=== Task to carry out ===
Please restate, word for word, the lines below that begin at the one with "You are a computer-use agent. Viewport: 952px" and end at the one with "Screen dimensions: 874x454". Leave out all other lines.

=== Records shown ===
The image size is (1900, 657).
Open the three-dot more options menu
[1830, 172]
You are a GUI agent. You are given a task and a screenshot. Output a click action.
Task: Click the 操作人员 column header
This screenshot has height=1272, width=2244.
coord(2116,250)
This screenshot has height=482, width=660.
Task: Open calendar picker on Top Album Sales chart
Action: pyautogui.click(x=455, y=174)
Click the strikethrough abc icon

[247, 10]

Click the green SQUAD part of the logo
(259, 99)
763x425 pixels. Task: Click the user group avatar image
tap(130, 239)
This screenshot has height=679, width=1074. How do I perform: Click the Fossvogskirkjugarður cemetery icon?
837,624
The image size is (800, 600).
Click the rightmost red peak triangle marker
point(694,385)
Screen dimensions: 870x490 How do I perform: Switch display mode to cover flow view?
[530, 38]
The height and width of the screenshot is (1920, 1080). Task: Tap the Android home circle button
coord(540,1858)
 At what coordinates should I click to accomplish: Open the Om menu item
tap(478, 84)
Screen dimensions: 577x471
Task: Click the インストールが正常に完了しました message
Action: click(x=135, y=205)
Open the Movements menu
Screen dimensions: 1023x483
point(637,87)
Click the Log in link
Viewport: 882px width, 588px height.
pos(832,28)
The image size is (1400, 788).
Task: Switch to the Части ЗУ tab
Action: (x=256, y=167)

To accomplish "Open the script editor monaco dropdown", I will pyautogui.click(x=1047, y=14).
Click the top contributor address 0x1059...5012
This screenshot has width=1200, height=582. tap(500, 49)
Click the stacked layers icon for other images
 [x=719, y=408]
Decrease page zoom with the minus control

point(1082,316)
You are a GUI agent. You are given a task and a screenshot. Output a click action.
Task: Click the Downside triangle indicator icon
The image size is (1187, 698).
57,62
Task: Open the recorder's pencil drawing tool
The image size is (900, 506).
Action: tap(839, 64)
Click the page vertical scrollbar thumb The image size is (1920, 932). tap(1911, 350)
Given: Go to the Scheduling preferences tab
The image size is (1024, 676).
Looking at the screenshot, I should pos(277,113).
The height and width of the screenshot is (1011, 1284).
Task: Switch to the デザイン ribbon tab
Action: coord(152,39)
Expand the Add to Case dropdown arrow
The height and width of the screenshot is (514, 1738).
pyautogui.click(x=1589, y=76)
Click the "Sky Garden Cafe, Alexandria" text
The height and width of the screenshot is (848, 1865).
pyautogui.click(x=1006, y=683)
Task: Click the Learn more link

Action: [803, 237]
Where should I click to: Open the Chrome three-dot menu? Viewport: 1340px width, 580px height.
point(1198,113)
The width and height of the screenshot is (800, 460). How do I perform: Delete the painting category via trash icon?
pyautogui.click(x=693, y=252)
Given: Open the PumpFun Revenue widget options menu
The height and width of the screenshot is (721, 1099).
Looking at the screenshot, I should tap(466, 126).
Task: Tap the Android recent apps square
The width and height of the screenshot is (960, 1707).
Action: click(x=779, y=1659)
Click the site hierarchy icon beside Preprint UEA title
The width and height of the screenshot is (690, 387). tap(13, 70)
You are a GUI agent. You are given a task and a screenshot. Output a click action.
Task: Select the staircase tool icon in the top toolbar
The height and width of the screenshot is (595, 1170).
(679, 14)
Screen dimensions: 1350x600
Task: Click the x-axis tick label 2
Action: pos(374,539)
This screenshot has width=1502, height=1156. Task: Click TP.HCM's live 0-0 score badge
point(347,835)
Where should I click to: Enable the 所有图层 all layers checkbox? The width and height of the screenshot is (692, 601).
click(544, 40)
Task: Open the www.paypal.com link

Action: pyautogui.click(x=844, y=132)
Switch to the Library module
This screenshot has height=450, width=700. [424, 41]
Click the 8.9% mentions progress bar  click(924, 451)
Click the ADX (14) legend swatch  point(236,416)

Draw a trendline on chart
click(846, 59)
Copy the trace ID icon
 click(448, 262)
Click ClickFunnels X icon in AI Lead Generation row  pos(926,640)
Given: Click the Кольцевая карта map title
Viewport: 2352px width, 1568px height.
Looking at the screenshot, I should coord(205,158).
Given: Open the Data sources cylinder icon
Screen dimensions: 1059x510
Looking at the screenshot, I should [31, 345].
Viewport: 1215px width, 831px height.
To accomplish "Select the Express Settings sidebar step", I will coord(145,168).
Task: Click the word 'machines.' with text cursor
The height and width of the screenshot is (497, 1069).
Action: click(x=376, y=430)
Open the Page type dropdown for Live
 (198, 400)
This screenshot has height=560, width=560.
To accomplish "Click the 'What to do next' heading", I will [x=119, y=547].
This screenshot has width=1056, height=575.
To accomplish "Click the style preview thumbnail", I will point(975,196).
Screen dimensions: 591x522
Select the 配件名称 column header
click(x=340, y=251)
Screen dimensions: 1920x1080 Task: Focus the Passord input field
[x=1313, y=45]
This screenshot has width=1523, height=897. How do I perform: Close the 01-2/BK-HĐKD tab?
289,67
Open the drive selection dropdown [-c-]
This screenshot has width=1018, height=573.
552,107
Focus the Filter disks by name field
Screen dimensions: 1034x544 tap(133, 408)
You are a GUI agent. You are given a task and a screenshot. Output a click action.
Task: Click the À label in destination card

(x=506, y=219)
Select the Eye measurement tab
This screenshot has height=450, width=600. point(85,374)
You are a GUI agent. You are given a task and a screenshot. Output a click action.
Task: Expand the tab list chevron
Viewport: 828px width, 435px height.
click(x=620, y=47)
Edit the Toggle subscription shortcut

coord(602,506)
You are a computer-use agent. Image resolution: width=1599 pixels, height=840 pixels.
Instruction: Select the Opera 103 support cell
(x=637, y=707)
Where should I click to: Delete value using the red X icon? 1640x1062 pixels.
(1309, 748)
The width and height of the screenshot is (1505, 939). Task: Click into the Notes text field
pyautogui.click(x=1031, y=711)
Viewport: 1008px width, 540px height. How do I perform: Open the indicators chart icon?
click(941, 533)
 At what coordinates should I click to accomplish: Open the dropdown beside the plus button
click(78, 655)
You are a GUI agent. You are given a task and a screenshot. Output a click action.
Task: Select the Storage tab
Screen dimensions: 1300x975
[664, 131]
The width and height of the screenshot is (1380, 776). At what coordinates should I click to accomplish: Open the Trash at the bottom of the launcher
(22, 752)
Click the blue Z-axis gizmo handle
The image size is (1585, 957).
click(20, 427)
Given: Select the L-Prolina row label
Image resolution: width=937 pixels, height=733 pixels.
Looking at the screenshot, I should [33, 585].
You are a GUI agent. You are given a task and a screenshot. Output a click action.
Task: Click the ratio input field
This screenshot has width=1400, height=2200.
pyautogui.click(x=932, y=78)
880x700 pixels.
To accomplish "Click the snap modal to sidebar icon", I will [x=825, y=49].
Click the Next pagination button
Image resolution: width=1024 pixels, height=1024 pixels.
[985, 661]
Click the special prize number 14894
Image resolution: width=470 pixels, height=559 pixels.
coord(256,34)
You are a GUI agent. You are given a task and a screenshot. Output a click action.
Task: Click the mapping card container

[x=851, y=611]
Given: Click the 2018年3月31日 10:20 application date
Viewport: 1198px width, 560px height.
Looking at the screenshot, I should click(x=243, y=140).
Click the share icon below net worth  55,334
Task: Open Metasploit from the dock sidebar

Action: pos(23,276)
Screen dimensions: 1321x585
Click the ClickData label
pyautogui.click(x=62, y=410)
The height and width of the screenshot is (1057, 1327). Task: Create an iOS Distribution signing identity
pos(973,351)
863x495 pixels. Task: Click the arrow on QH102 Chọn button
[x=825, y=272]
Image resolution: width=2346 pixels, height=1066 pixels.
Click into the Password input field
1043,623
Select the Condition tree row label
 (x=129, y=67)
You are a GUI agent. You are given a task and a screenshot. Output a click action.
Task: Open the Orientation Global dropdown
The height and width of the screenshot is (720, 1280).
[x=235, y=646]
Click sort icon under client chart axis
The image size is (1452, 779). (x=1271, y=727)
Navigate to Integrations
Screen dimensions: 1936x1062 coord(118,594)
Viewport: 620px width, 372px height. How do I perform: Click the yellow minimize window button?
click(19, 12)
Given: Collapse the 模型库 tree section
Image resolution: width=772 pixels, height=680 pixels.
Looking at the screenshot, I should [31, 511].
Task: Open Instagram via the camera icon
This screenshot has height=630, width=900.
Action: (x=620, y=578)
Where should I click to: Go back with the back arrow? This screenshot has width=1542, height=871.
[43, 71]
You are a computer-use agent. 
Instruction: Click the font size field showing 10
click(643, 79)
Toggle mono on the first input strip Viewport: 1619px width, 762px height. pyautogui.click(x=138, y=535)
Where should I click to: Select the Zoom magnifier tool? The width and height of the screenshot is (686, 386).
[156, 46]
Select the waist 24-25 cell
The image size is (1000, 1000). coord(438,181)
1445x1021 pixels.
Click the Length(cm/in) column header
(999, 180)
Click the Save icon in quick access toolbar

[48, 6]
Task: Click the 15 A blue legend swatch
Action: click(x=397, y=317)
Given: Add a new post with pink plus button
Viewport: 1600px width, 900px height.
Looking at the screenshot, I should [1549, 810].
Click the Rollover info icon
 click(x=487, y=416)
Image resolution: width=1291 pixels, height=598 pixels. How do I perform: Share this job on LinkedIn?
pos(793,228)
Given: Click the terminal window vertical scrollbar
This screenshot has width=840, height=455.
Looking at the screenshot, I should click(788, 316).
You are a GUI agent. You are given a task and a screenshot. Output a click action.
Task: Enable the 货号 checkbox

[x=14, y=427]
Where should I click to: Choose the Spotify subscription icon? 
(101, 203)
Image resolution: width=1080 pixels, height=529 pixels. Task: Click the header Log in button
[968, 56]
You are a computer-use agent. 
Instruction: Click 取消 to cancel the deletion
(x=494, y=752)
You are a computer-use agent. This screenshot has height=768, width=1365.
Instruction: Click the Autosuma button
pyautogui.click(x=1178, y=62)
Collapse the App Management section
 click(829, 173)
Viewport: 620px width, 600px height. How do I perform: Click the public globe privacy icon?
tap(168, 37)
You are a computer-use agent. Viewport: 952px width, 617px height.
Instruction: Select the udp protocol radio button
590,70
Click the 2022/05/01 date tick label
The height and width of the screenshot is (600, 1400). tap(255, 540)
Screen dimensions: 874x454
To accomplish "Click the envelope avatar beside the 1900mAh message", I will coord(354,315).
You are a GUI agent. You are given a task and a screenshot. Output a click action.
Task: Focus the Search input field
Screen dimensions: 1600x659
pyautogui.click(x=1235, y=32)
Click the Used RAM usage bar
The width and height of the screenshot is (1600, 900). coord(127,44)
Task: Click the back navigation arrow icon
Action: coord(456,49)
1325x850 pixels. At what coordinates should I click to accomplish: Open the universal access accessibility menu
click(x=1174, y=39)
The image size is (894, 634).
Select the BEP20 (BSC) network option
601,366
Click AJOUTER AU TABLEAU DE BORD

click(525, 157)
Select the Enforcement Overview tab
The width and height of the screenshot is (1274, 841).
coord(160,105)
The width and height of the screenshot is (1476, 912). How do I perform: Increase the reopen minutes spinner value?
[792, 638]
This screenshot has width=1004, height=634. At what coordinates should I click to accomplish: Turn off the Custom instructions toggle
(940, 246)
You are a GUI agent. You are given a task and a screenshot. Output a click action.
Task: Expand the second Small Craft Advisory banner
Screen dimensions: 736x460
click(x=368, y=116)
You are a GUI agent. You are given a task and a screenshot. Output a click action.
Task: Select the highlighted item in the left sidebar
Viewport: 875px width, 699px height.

=== Result ===
You are a computer-use agent. Viewport: 952px width, 617px height.
Instruction: Select the udp protocol radio button
590,70
Click the 2022/05/01 date tick label
The height and width of the screenshot is (600, 1400). tap(255, 540)
Screen dimensions: 874x454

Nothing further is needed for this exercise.